Level 4 may be a giant leap even if the details of the partnership between Daimler and Waymo are to a minimum.
(Also read: Bill Gates unsure about electric future for big trucks, passenger jets)
Others like Tesla and GM are working on Level 2 systems which promise to handle certain drive functions but also does require a person behind the wheel to be attentive at all times. Level 4 would expand the control that on-board computers would have and, consequently, limiting the need for human intervention. At all times though, the driver will be expected to pay attention.
Current road rules and laws enacted in almost every country mandate that a driver has his or her hands behind any vehicle that may have autonomous capabilities to any degree. While the US is actively examining whether to relax road rules, the UK recently mooted a proposal to see the possibility of making autonomous vehicles road legal, subject to certain conditions.
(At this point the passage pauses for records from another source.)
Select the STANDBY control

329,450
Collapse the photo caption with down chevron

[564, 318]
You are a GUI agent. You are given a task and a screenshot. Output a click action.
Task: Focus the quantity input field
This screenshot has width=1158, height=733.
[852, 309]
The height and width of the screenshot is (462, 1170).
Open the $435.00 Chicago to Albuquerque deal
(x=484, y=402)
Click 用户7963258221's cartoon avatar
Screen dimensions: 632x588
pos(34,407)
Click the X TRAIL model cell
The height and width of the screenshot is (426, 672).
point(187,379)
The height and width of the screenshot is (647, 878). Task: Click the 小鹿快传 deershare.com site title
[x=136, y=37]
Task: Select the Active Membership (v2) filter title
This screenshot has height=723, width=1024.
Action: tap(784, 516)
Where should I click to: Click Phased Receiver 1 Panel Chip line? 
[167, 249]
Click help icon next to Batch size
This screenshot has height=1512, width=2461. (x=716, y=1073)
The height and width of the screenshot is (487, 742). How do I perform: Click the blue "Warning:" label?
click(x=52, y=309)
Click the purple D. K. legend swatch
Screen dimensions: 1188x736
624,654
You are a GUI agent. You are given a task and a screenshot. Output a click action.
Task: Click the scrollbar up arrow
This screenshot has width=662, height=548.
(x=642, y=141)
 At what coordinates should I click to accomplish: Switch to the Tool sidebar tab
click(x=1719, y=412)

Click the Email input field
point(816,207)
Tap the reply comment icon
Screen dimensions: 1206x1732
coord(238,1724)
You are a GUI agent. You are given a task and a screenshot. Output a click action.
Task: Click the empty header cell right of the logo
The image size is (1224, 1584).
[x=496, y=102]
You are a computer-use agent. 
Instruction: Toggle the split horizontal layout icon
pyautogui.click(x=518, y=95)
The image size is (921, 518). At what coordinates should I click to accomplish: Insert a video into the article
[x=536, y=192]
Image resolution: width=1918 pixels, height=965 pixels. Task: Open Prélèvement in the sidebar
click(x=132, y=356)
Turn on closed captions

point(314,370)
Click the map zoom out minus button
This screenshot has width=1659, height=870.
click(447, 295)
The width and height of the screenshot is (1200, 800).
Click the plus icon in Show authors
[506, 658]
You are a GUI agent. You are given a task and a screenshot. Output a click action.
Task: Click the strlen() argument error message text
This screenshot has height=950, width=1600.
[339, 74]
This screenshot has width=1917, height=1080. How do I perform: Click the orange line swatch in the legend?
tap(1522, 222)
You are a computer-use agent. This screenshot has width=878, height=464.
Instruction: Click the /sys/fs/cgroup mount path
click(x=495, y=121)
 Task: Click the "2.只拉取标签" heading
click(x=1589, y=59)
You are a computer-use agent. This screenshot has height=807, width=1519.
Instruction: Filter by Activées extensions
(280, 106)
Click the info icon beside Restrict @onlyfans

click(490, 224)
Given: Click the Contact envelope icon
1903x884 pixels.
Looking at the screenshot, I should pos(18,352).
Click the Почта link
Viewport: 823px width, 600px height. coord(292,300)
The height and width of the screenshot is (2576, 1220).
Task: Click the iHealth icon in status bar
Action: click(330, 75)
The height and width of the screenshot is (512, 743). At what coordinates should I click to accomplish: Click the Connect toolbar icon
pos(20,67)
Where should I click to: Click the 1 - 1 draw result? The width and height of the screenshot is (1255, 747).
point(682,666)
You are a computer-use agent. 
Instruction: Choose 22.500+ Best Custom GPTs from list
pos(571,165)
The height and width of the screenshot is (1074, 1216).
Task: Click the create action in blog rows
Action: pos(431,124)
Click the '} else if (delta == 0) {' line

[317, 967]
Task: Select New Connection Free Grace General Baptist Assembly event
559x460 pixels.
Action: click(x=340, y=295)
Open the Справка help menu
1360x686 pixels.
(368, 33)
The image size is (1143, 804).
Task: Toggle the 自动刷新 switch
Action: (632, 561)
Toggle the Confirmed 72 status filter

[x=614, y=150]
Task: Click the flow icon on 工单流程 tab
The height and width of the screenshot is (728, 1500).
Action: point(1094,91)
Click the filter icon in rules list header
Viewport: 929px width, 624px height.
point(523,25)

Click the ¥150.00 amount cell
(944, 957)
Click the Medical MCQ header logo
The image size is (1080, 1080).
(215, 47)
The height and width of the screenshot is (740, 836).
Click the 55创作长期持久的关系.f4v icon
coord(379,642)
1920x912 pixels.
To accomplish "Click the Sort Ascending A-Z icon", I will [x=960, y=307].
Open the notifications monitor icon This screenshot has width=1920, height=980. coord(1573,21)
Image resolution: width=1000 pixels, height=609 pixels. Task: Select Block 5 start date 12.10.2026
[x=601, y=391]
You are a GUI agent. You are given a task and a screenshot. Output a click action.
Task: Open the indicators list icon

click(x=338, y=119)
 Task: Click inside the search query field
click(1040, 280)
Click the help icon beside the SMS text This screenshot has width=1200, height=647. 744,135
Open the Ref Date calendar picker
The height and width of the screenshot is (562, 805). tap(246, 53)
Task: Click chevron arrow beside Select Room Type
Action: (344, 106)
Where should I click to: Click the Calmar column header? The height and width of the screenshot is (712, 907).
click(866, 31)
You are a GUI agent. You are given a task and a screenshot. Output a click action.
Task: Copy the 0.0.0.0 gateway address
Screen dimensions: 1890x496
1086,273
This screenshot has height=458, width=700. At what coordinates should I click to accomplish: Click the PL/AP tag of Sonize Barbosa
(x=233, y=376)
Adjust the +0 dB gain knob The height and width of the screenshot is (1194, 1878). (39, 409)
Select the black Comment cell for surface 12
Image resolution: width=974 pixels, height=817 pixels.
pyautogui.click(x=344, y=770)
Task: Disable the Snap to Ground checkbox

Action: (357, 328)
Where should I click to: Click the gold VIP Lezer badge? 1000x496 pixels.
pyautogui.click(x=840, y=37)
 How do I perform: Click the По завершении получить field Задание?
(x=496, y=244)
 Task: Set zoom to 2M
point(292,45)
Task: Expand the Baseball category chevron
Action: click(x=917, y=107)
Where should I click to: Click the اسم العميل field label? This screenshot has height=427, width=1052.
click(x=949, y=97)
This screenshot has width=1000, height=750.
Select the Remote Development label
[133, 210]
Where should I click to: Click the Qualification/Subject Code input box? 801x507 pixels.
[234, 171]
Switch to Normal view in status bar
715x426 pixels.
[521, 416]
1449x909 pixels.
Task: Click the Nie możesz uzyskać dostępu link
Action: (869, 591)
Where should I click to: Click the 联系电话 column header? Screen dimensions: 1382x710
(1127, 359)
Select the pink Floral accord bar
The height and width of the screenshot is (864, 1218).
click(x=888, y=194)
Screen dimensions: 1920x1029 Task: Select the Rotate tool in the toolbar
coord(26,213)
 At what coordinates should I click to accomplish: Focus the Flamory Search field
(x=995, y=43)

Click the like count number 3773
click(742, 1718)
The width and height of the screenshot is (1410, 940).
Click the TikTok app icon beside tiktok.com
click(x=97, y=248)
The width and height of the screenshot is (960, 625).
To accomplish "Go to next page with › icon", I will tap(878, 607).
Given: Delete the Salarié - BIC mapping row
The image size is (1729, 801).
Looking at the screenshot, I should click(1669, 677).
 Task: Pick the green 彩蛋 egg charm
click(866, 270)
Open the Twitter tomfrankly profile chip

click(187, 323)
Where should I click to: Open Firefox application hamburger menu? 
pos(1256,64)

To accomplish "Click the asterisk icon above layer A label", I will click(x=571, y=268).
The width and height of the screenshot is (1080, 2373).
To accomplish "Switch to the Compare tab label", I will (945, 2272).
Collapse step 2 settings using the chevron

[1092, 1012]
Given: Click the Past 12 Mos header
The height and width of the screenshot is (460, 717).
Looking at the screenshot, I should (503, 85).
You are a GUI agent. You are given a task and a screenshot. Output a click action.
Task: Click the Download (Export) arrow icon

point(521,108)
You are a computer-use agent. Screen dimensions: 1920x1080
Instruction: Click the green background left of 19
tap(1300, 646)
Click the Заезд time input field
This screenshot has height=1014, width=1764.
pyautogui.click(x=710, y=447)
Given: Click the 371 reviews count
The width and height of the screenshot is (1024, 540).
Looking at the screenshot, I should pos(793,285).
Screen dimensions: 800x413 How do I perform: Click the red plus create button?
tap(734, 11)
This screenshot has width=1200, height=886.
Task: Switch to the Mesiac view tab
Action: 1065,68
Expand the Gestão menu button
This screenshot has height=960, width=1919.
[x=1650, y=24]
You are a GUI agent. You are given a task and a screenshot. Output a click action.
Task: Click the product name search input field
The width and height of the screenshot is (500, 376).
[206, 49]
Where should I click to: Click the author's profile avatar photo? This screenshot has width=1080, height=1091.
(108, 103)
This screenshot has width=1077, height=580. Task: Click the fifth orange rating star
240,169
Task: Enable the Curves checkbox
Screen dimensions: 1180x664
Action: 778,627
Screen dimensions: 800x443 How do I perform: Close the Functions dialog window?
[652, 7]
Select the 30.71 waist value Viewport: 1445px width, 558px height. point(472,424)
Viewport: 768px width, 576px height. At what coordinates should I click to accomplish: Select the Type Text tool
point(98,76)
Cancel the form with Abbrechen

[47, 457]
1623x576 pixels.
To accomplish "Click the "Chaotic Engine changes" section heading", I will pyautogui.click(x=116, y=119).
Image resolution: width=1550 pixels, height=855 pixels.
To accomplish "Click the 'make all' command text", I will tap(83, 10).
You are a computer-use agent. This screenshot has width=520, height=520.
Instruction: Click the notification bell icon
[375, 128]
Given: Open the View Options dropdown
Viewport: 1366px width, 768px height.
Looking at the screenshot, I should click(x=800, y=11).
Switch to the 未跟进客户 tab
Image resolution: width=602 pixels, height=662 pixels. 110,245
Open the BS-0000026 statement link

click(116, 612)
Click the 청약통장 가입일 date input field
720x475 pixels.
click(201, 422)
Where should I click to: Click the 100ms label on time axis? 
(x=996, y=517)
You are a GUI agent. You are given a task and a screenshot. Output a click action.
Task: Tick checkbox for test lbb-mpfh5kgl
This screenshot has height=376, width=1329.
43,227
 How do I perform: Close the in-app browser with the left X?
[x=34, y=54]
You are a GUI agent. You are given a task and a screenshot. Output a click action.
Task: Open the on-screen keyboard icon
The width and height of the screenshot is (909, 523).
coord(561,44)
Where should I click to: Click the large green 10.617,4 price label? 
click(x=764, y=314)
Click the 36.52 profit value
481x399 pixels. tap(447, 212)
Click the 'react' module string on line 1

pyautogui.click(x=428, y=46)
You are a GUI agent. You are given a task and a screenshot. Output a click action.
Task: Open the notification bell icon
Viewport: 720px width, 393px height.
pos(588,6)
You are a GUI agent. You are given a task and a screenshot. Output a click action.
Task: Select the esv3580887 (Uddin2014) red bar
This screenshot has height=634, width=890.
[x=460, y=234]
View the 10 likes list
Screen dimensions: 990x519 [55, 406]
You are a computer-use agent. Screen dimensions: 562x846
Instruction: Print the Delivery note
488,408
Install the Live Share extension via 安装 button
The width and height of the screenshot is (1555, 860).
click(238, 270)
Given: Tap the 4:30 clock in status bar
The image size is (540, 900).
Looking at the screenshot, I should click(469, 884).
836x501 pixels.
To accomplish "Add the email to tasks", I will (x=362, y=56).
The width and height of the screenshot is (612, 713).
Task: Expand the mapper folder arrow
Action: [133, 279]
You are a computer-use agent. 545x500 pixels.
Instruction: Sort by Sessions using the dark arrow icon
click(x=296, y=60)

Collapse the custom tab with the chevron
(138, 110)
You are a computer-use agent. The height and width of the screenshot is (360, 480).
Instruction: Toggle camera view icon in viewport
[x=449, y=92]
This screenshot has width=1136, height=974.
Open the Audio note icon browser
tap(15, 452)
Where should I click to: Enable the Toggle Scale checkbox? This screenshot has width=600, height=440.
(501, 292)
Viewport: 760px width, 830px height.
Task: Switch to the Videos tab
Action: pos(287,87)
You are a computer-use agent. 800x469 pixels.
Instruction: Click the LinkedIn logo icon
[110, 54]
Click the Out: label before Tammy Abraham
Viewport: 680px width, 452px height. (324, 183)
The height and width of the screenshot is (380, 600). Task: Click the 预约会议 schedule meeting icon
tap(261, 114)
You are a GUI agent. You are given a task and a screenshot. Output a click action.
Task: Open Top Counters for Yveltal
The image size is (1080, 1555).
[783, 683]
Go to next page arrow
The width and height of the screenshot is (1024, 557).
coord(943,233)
Advocates of autonomous vehicles - cars or trucks - claim that AI systems are advanced enough to not only mitigate crashes but also provide a safer drive experience. Tesla CEO Elon Musk, for instance, claimed that the large number of cameras, radars and sensors on EVs will ensure crashes caused by human error are minimized - essentially replacing the need for manual intervention at all. Little wonder then that Tesla is simultaneously working on technology that will offer driver and occupant engagement like video streaming and gaming.
Whether a car or a truck though, advocates and critics of self-driving technology will remain for some time and yet, the advancements ensure that vehicles of the future are closer than ever before.